Solutions to Practice Problems
- Payoff: $2 for odd numbers (1,3,5,7,9):
5 odd numbers: probability = 0.5. Expected value = \( 2 \times 0.5 = 1 \). - Sum of two dice:
Each die has expected value 4.5, so sum = \( 4.5 + 4.5 = 9 \). - Variance of sum:
Variance of one die = 8.25 (from above). For independent dice, variance adds. So total variance = \( 8.25 + 8.25 = 16.5 \). - Biased die (P(0)=0.2, P(1–9)=0.088888... each):
Let \( p_0 = 0.2 \), \( p_{1-9} = \frac{0.8}{9} \approx 0.088888 \).
\[ E[X] = 0 \cdot 0.2 + \sum_{k=1}^{9} k \cdot \frac{0.8}{9} \] \[ \sum_{k=1}^9 k = \frac{9 \cdot 10}{2} = 45 \] \[ E[X] = 0 + 45 \cdot \frac{0.8}{9} = 4 \text{ (since } 45 / 9 = 5, 5 \cdot 0.8 = 4 \text{)} \] - Payoff = |X – 5|:
Compute for each outcome and average:Sum = 5 + 4 + 3 + 2 + 1 + 0 + 1 + 2 + 3 + 4 = 25.X |X–5| 0 5 1 4 2 3 3 2 4 1 5 0 6 1 7 2 8 3 9 4
Expected value = \( \frac{25}{10} = 2.5 \).
Summary Table: Common Payoff Rules for a 10-Sided Die
| Payoff Rule | Expected Value |
|---|---|
| Number rolled (\(X\)) | 4.5 |
| Double the number (\(2X\)) | 9 |
| 10 minus number (\(10-X\)) | 5.5 |
| Square of number (\(X^2\)) | 28.5 |
| 1 if even, 0 otherwise | 0.5 |
| 1 if \(X>5\), 0 otherwise | 0.4 |
| Absolute difference from 5 (\(|X-5|\)) | 2.5 |
Conclusion
The Jane Street Quantitative Researcher Interview Question: Expected Value of a 10-Sided Die Game is a fundamental yet versatile problem that tests your grasp of probability, expected value, and mathematical reasoning. By thoroughly understanding how to enumerate outcomes, apply the expected value formula, and adapt to different payoff structures, you can confidently tackle this and similar interview challenges.
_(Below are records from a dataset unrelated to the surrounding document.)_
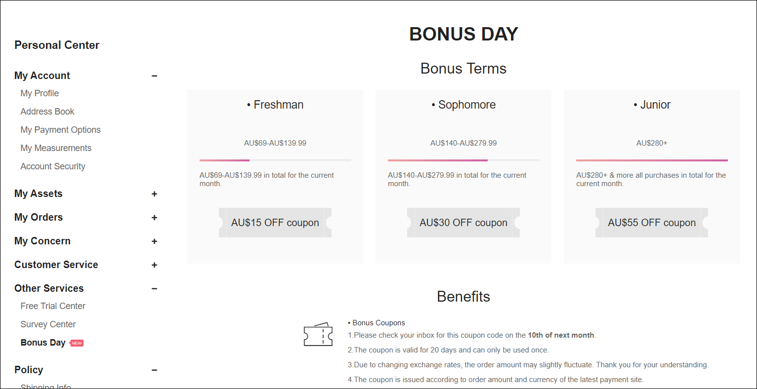Click the AU$30 OFF coupon
757x389 pixels.
coord(463,223)
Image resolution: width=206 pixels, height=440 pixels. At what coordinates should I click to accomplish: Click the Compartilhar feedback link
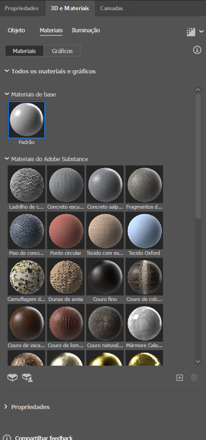click(44, 438)
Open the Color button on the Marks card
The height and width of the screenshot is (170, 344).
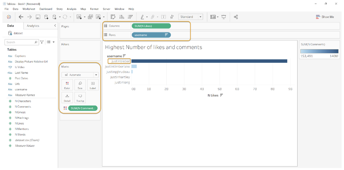coord(67,84)
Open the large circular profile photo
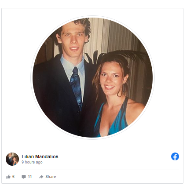Screen dimensions: 194x189 click(92, 77)
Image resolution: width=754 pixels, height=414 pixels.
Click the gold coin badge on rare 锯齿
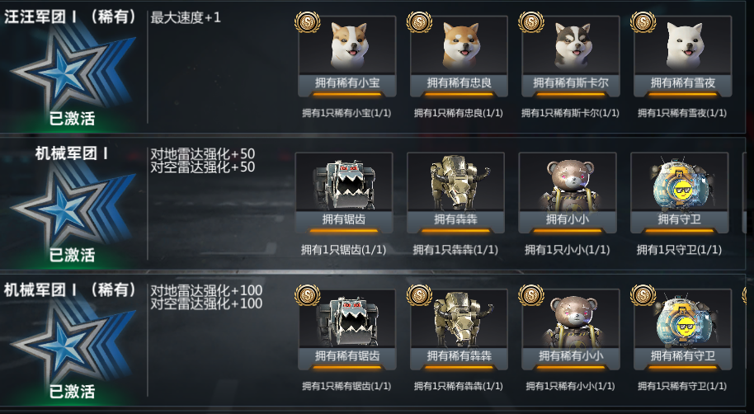click(x=307, y=294)
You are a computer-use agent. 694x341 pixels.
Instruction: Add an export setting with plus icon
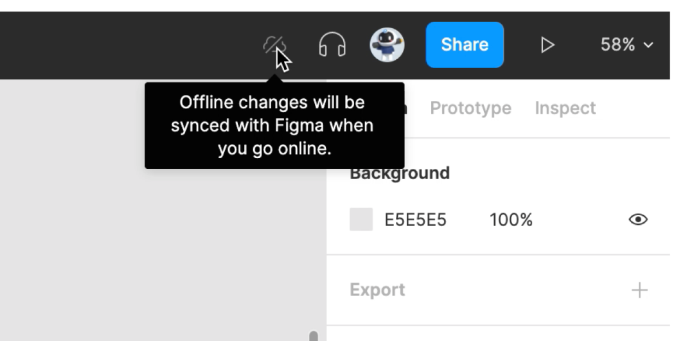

Remember, the key steps are:
- Define the sample space and payoff clearly.
- Apply the expected value formula with proper probabilities.
- Generalize your approach for any n-sided die or arbitrary payoff function.
- Consider risk (variance) in addition to average outcomes.
- Practice with variations to build intuition and speed.
With these principles, you’ll not only ace the Jane Street interview but also strengthen your quantitative toolkit for a successful career in finance, data science, or any analytic field.